A 100.0-mL sample is placed in a 250-mL beaker, acidified with 1 mL of H2SO4 and 5 mL of HNO3, and boiled to destroy any traces of cyanide, sulfide, or organic material that may be present. The remaining sample is transferred to a 100-mL volumetric flask and diluted to volume. A 50-mL portion of this sample is transferred to  a 250-mL separatory funnel and 5 mL of with hydroxylamine hydrochloride is added to reduce Cu2+ to Cu+. A 10-mL portion of a sodium citrate solution is added to complex any metal ions in the sample that might precipitate when the sample’s pH is adjusted.  A solution of 5 M NH3 is added in 1-mL increments until the pH is between 4 and 6. A 10-mL portion of neocuproine is added along with 10 mL of CHCl3. The contents of the separatory funnel are shaken and the layers allowed to separate.  The CHCl3 layer is drained into a 25-mL volumetric flask and diluted to volume with methanol. The absorbance of the CHCl3-CH3OH solution is measured at 457 nm in a 1.00-cm cell.

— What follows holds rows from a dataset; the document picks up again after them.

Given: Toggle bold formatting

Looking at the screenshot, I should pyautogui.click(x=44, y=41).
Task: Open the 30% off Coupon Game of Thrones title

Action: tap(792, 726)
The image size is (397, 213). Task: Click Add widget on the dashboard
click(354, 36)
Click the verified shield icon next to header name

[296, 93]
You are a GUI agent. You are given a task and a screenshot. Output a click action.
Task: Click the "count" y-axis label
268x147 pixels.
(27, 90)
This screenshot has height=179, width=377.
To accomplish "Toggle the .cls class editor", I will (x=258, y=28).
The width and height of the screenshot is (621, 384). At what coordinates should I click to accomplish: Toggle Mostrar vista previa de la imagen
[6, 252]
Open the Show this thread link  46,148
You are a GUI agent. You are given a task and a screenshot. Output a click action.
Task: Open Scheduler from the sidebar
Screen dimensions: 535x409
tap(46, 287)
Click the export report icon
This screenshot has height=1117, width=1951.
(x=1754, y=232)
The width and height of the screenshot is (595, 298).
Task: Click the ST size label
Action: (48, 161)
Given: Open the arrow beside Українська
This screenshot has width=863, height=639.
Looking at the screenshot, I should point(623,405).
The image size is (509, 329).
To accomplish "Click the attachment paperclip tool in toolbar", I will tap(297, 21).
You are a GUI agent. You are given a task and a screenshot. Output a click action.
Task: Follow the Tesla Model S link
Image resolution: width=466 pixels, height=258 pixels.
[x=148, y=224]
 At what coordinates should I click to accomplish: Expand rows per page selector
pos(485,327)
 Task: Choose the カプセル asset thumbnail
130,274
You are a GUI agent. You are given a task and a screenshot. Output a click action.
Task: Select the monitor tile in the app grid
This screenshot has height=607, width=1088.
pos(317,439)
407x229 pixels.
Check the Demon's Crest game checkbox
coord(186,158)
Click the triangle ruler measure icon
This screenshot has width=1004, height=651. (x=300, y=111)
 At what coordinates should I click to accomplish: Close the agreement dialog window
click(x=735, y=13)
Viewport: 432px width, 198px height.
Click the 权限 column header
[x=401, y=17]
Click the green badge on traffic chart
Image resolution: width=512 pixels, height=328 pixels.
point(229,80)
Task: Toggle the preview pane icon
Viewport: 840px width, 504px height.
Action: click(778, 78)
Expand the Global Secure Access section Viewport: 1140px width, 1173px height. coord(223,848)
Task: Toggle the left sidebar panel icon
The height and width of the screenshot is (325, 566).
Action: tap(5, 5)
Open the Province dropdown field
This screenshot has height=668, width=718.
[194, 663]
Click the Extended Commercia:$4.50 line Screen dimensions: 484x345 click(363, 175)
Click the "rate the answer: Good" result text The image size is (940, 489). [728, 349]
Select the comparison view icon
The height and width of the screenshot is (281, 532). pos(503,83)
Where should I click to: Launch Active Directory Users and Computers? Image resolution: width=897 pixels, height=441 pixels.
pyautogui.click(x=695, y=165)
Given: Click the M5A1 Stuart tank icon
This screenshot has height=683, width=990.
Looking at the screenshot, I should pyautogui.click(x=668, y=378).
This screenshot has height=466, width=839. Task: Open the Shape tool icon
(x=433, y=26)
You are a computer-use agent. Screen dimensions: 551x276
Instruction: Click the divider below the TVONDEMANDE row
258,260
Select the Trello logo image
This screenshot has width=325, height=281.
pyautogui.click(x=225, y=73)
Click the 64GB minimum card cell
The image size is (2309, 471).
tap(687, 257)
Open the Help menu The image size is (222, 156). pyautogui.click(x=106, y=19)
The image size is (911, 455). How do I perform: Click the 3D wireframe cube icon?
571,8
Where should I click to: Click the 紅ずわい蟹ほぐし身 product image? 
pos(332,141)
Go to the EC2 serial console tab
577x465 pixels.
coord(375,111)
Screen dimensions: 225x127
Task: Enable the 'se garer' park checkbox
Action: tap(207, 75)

(a) Explain how you would prepare an appropriate blank for this analysis.

(b) The minimum absorbance that can be measured with confidence is 0.010. To what mass of Cu in the original sample does this correspond?

Standards and Samples

Posted by David Harvey

The spectrophotometric methods for analyzing Mn and for analyzing glucose use a chemical reaction to produce a useful signal. In the analysis for Mn in steel, colorless Mn2+ is oxidized to give the purple MnO4 ion, while in the analysis for glucose, colorless glucose is used to reduce the yellow Fe(CN)63- ion to the colorless Fe(CN)64- ion. In the analysis for manganese no attempt is made to precisely control either the time or temperature at which the reaction occurs, and samples and standards are treated separately.  The glucose analysis, however, requires that all samples and standards be treated simultaneously at exactly the same temperature and for the same length of time. Briefly explain why these experimental procedures are so different.

Standards for the Spectrophotometric Analysis of Acetone

Posted by David Harvey

Suppose you need to prepare a set of calibration standards for the spectrophotometric analysis of acetone at a wavelength of 211 nm using a 1.00 cm cell. The molar absorptivity for acetone at this wavelength is 562. To maintain an acceptable precision for the analysis you wish to keep the %T for your standards between 15% and 85%. What is the most concentrated and the least concentrated standard that you would want to prepare for this analysis?